Traditional stock trading allows the trader to buy or sell an asset, whilst gaining full ownership of the underlying asset and you can sell it to another trader at your will. But the instances are different if you are trading CFDs. You don’t get to own the underlying asset but you can speculate on its price movement and you can also buy or sell the contract. Talking about the contract, this is an agreement between both the CFD provider and the trader. Although traditional trading and CFD trading are quite similar in most cases, there are some differences that must be noted.

In CFD trading, the trader secures an agreement with the broker to trade the underlying asset without owning it. The difference between the opening and closing price will also be paid at the end of every trading day.
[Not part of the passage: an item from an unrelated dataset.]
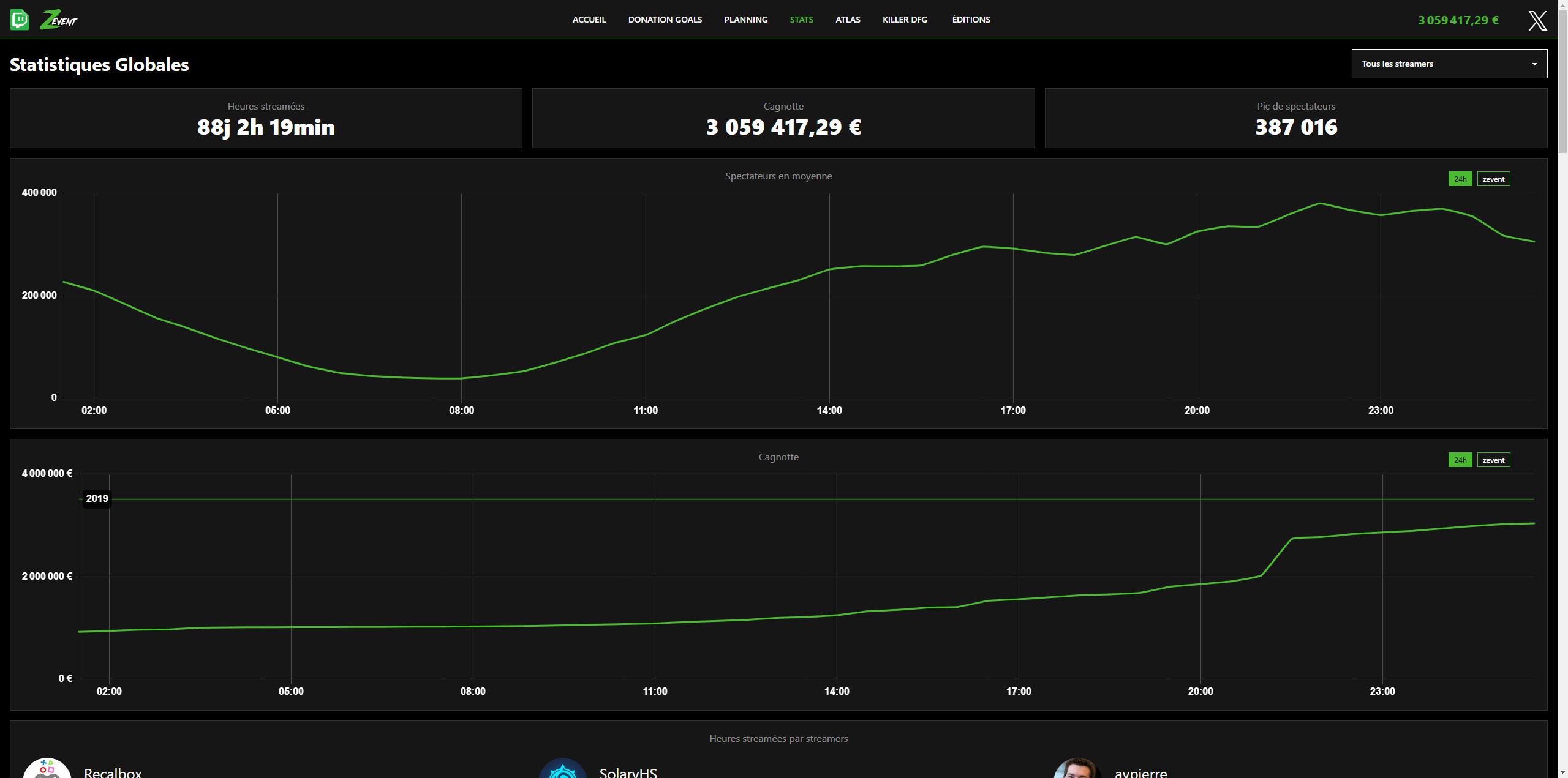Open the DONATION GOALS menu item
The height and width of the screenshot is (778, 1568).
coord(665,19)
In CFD trading, the margin is being used. This margin is like the money you borrow from your broker. Margin is used to leverage your trading funds and therefore, you can open a larger trading position with the minimum capital that you have.

In CFD trading, you are relieved from paying UK stamp duty which is 0.5% of your earnings.

As for traditional stock trading, you can buy or sell stocks after paying their full amount. You are also set to deliver the underlying asset.

How Much Money Do You Need To Trade?

Brokers are following different rules that vary from one platform to another. But generally speaking, we can say that one contract for difference is equal to one share if you are doing share trading. But in CFD, you will not be required to have huge funds to open a trading position. Most of the time, you will only be required to pay 5% to 20% of the full value of the underlying asset.

That being said, that 5% margin equals more chances to open other positions. You can get as much as 20x higher exposure compared to traditional shares trading. For instance, you buy 5 shares worth $200. In traditional trading, you will be asked to pay $1000 to start trading. However, if you buy shares on CFD with the same amount and the margin is 10%, you will only be required to pay $100 to open a trade. The rest of your money, you can use to open more positions. This means that you have 10x higher chances of profit.

The disadvantage of CFD Trading

You may already have the urge to start trading CFDs now that you’ve known how powerful leverage is. But don’t get too excited. Leverage also has its own set of advantages that must not be taken lightly. Leverage is a double-edged sword. Your gains are mirrored and your losses as well. When you use leverage, even the smallest price movement can affect the trader’s capital.

Aside from leverage, you also get subjected to counterparty risks in CFD trading. This is because you do not own the underlying asset but only the contract. It is therefore very important to pick a reliable CFD broker that is licensed and regulated.